╭──

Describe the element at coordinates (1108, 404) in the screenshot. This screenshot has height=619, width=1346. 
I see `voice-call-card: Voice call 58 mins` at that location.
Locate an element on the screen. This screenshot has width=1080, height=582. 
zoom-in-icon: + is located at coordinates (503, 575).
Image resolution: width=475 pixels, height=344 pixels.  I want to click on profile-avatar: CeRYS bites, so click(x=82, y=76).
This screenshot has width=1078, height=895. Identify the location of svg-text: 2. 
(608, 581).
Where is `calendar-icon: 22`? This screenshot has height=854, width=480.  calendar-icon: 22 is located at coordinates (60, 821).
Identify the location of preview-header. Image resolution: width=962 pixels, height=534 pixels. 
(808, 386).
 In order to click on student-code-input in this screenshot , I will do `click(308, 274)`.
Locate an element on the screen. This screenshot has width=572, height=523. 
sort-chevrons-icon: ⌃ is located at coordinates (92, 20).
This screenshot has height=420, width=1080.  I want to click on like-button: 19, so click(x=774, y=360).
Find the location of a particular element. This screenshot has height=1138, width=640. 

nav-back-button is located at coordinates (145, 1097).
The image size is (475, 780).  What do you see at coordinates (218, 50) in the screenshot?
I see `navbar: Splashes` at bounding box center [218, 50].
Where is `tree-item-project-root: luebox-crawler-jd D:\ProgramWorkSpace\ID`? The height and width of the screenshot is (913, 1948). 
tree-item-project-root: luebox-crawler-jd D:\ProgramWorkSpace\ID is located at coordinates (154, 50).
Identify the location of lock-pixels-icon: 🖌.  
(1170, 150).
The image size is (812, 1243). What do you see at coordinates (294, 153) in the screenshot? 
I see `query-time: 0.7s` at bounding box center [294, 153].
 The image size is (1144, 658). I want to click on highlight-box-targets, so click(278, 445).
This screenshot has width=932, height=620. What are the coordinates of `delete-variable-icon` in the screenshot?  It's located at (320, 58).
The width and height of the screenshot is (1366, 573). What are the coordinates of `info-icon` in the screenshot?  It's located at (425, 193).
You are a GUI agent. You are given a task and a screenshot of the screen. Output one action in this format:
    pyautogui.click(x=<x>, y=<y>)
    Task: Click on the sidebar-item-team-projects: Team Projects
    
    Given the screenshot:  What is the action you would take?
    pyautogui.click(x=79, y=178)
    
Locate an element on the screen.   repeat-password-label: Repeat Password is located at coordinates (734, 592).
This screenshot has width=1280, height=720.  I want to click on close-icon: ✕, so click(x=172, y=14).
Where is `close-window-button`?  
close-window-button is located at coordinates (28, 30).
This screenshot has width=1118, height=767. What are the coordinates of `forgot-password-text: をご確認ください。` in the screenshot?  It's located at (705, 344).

╰──

| Goal of the exercise |
Reproduce the rows above from the line with "This screenshot has width=1078, height=895." up to and including the line with "(808, 386).", character for character.

| Task solution |
This screenshot has width=1078, height=895. Identify the location of svg-text: 2. 
(608, 581).
Where is `calendar-icon: 22`? This screenshot has height=854, width=480.  calendar-icon: 22 is located at coordinates (60, 821).
Identify the location of preview-header. Image resolution: width=962 pixels, height=534 pixels. 
(808, 386).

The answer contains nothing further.